Pseudo-liberals, therefore, can make an easy transition between supporting a woman's choice to pursue a career and demanding that all women must pursue careers. They can make an easy transition too between supporting privacy rights for homosexuals and demanding that homosexual opponents of "equality" be "outed", or publicly exposed. Likewise, they see no discrepancy between campaigning against censorship on grounds of blasphemy and for censorship on grounds of alleged "racism", "sexism" or "homophobia". It is not racist to have an Association of Black Police Officers, whereas an Association of White Police Officers would be condemned and suppressed. It is not sexist to support "women's organisations" with public funds but to refuse such funds to men-only clubs. There is "homophobia", a made-up word for prejudice against homosexuals, but there is no such thing as "heterophobia", and so gay activists can insult "straights", denounce other people's religious beliefs or attack the "nuclear family" without moral censure.
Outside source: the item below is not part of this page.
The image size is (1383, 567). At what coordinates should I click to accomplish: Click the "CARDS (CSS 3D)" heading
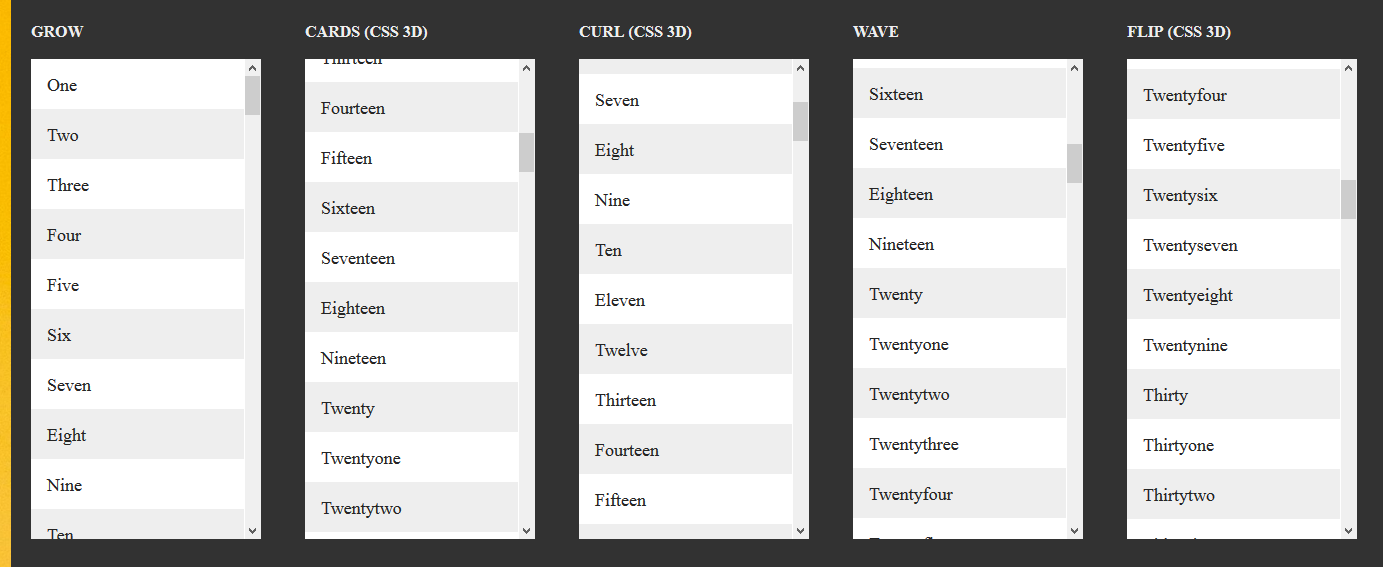(366, 32)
This is the politics of the forked tongue and is taken to far more extreme levels than conservative double standards or old-fashioned hypocrisy, which can seem endearing and trustworthy in comparison. Yet forked-tongued politics is not a mere discrepancy within pseudo-liberalism. It is part of a deterministic philosophy inherited from Marxism, through which certain ideas and certain categories of people are believed to triumph inevitably. Censorship is oppressive and intolerant only when it is imposed on religious or traditionalist grounds, which stand in the way of "progress". When imposed for politically correct reasons, however, censorship takes on a liberating role, supportive of "progress". And progress, for pseudo-liberals, is both inevitable and right.

The feminist movement has, in recent years, become the best organised and most strident expression of pseudo-liberalism. Although it arouses strong personal opposition, or even distaste, from both sexes, political opposition is muted and ineffective. This is because pseudo-liberals claim to be building upon previous, genuinely liberal reforms, which took away obstacles to women's participation in politics, gaining an education or entering professions such as law and medicine. We have seen the success of these reforms in the number of women who have contributed positively to these professions, and who have managed to lead fulfilled lives. True liberalism, which inspired such changes, aimed to give women who wanted to work the opportunity to do so, either in addition to or instead of fulfilling more traditional roles.
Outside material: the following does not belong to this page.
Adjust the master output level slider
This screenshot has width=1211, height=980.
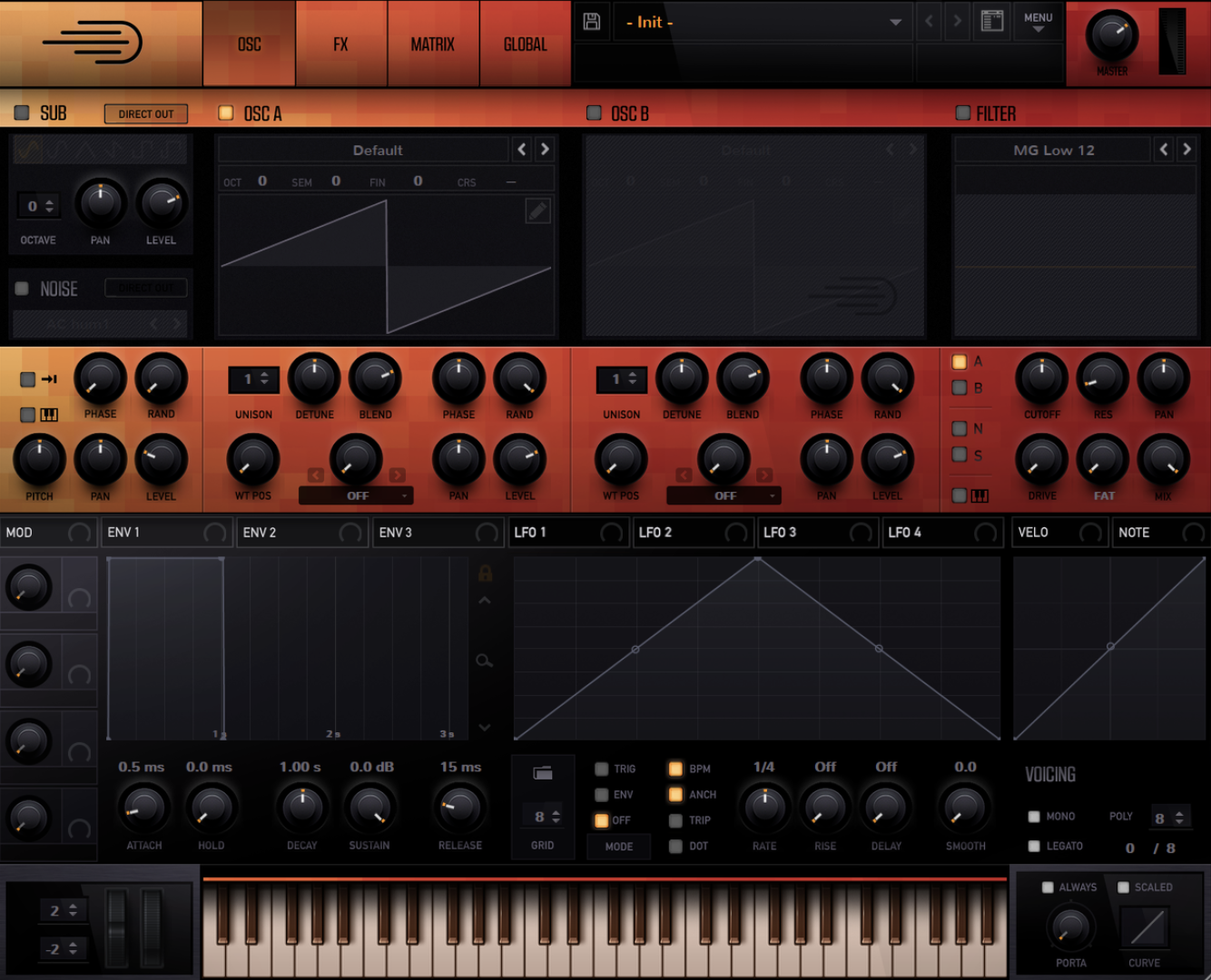coord(1174,41)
Liberal supporters of opportunities for women believe in choice rather than coercion. Because they believe in choice, they do not presume to judge those women who, quite legitimately, decide that they prefer traditional occupations, including full-time motherhood. Nor do they have an overarching goal of social transformation, through which the roles of the sexes become interchangeable. Pseudo-liberal feminists, like the gay activists discussed above, seek to impose their vision of "equality" on women who reject it, as well as men who resist it. Their methods include extensive state intervention in the economy and the lives of individuals, vilification of opponents and attempting to indoctrinate schoolchildren and students against "traditional" values.

The hostility of feminists towards traditionalist women is, if anything, more virulent and ideologically charged than their hostility to men. US feminist Betty Friedan, supposedly the movement's moderate or liberal face, describes mothers who stay at home as "obsolete". More extreme still, but with refreshing Gallic honesty, the childless Simone de Beauvoir proclaimed as early as 1975 that:

No woman should be authorised to stay at home and raise her children … Women should not have that choice, precisely because if there is such a choice, too many women will make that one.[3]
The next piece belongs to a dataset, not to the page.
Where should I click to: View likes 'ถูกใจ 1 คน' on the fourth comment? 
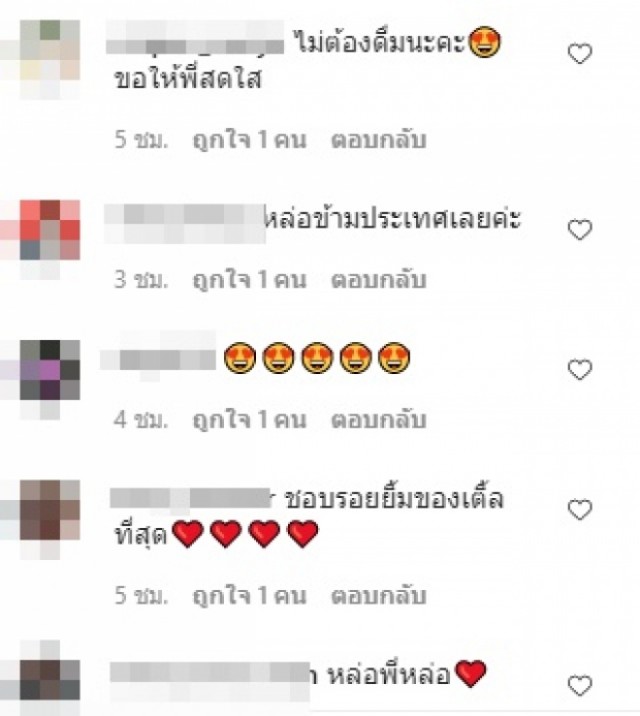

In the same essay, de Beauvoir defines the central goal of feminism as "freedom of choice". To view this position as inconsistent is, once again, to misunderstand pseudo-liberalism, which has its own definition of freedom. To pseudo-liberals, the choice of a woman to place husband and children before career is not an authentic choice, but a form of false consciousness. It is based on traditionalist prejudices about the role of women, which she has "internalised", and from which it is the duty of feminists to "free" her. For feminists, by definition, represent "women" and interpret their interests for them, just as an earlier, Marxist generation interpreted the will of "the working-class". Feminism is quietly rejected by many women, and so depends on male support, which it achieves largely through emotional blackmail, such as the threat of being called "sexist", which few male liberals like. Male supporters of feminism rarely question the idea that feminists represent "all women", in spite of voting patterns that suggest the reverse. To follow feminism's "correct" line, they tie themselves in complex ideological knots. When this author pointed out, in correspondence with a socialist, pro-feminist man, that female poverty had increased dramatically after two decades of feminist social policy and consequent family breakdown, the reply was crisp and honest: "They may be poorer, but at least they are free". Such romantic association of poverty with freedom was odd for a socialist "moderniser", resembling as it does a certain strand of conservative thought, or even the rustic anarchism long scorned by the "progressive" left.

Whereas the liberal approach to "women's issues" is based on freedom and opportunity, the pseudo-liberal approach relied on social engineering and compulsion. The married woman who stays at home is penalised financially by the state and stigmatised as reactionary, old-fashioned or a traitor to the "cause". Institutionalised discrimination against the stay-at-home mother has been entrenched in UK government policy since 1997, New Labour's measures being the logical conclusion of years of state-directed change. In taxation, the married couples allowance has been replaced by a "working families tax credit", the working family defined as one in which both "partners" work. Low income single mothers, meanwhile, are compelled to seek work outside the home or lose welfare benefits. This means that a young woman who leaves her own children, and is paid to look after somebody else's, is considered a better citizen than one who concentrates on her own offspring.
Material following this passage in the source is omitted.